La principale objection contre l’expressivisme est « le problème de l’enchâssement », aussi appelé « problème Frege-Geach ». Le fait est qu’on ne peut pas traduire tous les énoncés moraux en termes expressivistes, notamment ceux qui sont négatifs, interrogatifs ou conditionnels. Si je dis : « Manger de la viande n’est pas mal », « Est-il mal de manger de la viande ? » ou « Si manger de la viande est mal, alors manger du lapin est mal », je n’exprime dans aucun cas une émotion, puisque dans le premier cas il n’y a pas d’émotion, de le second je me demande s’il devrait y en avoir une, et dans le dernier cas je décris les implications s’il y en avait une.
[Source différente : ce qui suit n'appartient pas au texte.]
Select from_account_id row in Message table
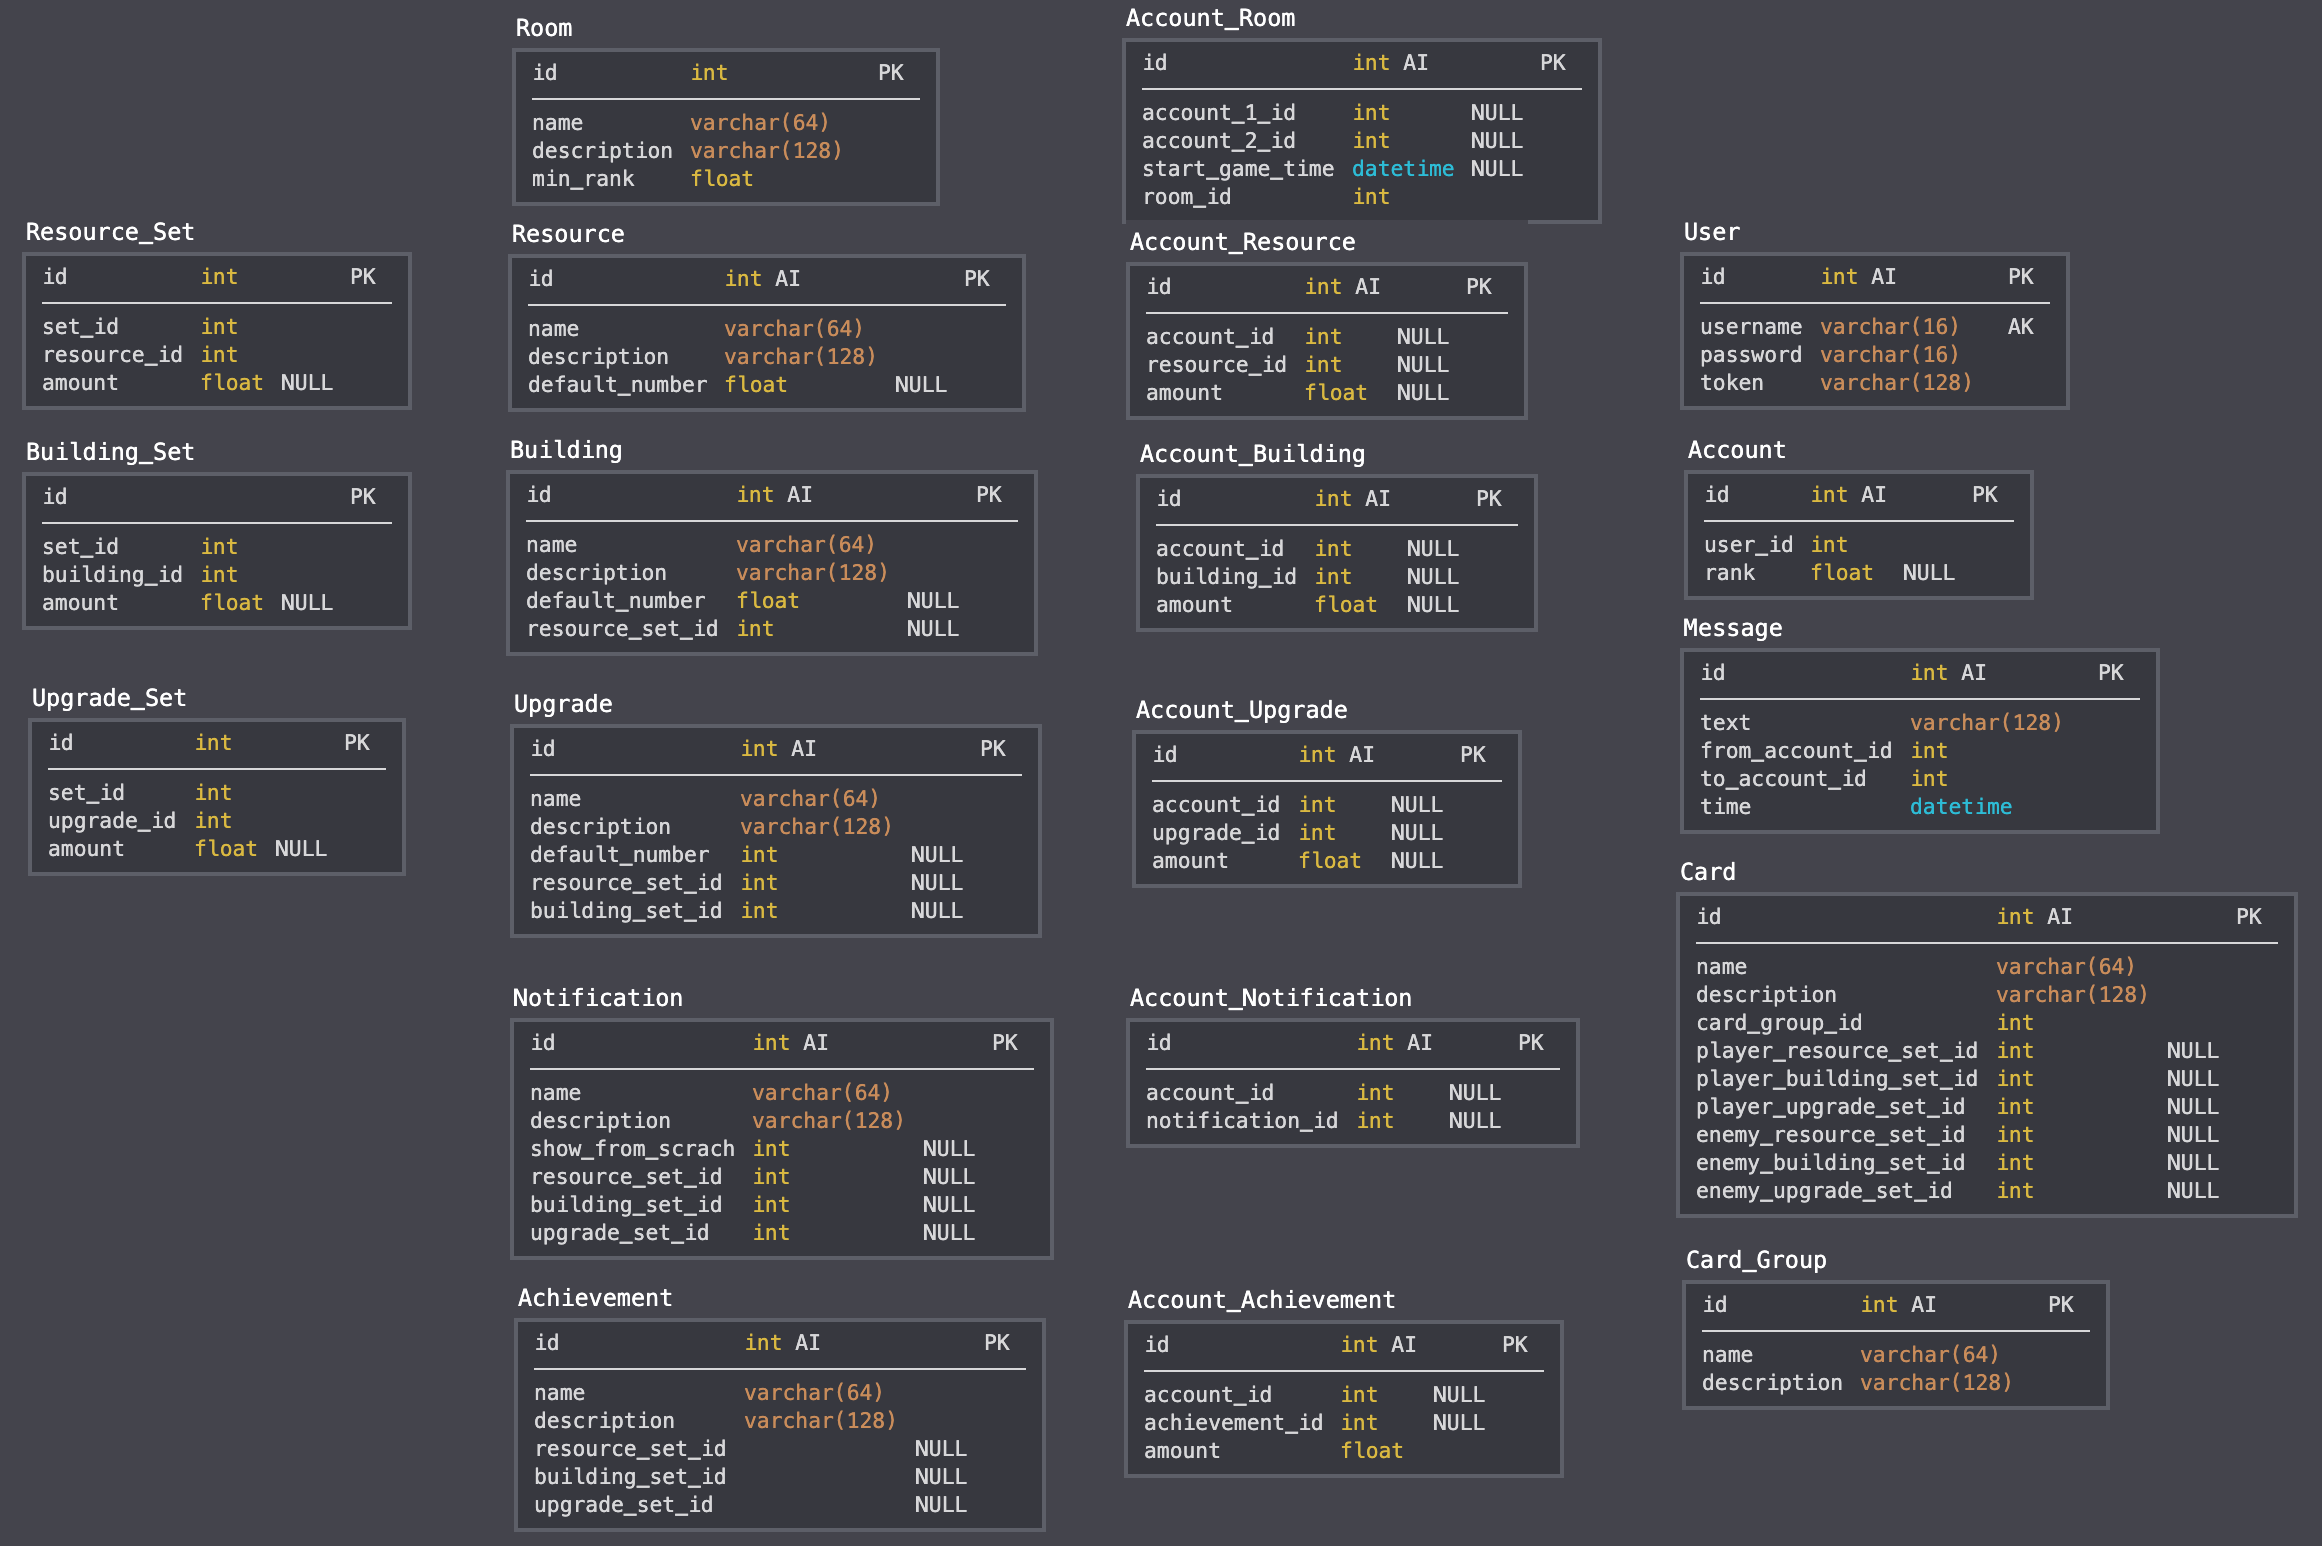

Or une émotion niée, possible ou hypothétique n’est pas une émotion, de même qu’une douleur hypothétique ne fait pas mal. Il en va de même pour les injonctions. Il semble donc que l’expressivisme soit incapable de rendre compte de la totalité du langage moral, s’il ne fait que de le traduire par des émotions ou des injonctions.
6. Conclusion
On peut regrouper ces cinq écoles métaéthiques en deux catégories. On peut distinguer les « réalistes » qui affirment l’existence de propriétés morales objectives, ce que font les naturalistes et les intuitionnistes. Et les « anti-réalistes » qui nient l’existence de propriétés morales objectives, comme c’est le cas des partisans de la théorie de l’erreur, du subjectivisme et de l’expressivisme. Personnellement, je me situe plutôt du côté des anti-réalistes, parce que je pense que les arguments penchent en leur faveur. Mais il m’est plus difficile de trancher entre les différentes écoles anti-réalistes.